• chapitre 21
La tension était à son comble. Jisung venait de pénétrer dans l'immeuble et chaque pas faisait battre son cœur un peu plus vite. Quand il grimpa dans l'ascenseur, il eut une bouffée de chaleur. Il se rapprochait de ces quatre jours seul avec Minho. Dayoung était partie, plus rien ne pouvait les retenir de se sauter dessus. Et ça, ça le rendait on ne peut plus fébrile. L'appréhension mêlée à l'excitation lui provoquait des montées d'adrénaline dès qu'il pensait à Minho. Dès qu'il imaginait comment la situation pouvait déraper entre eux.

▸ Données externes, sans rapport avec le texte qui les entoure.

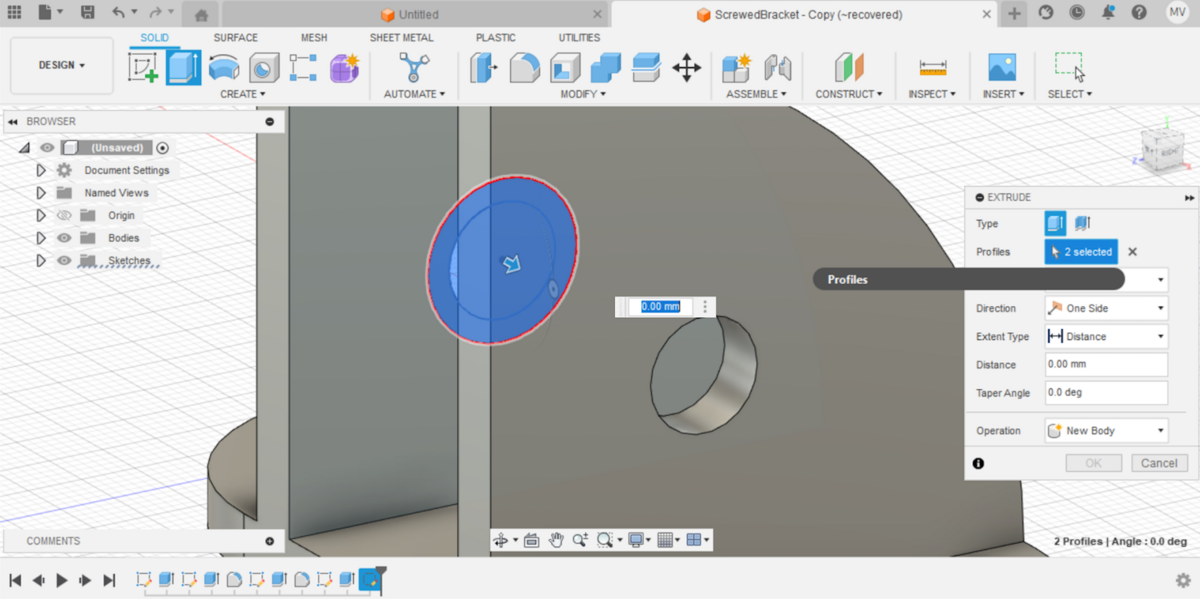Switch to the Sheet Metal tab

Une fois que les portes de l'ascenseur s'ouvrirent, il ravala sa salive et pénétra dans le couloir de l'appartement. Il s'arrêta. Un silence de plomb y régnait. Il fronça les sourcils, tendit l'oreille et tourna la tête à gauche puis à droite. Est-ce que Minho était rentré ? Il saisit son portable pour consulter l'heure ; il était près de dix-neuf heures. Il n'avait reçu aucun message de sa part, que ce soit pour lui annoncer qu'il était déjà là ou qu'il reviendrait plus tard.
Il se déchaussa, posa son sac à dos pour défaire sa veste et la ranger dans une des penderies, puis avança vers la cuisine pour se servir un grand verre d'eau.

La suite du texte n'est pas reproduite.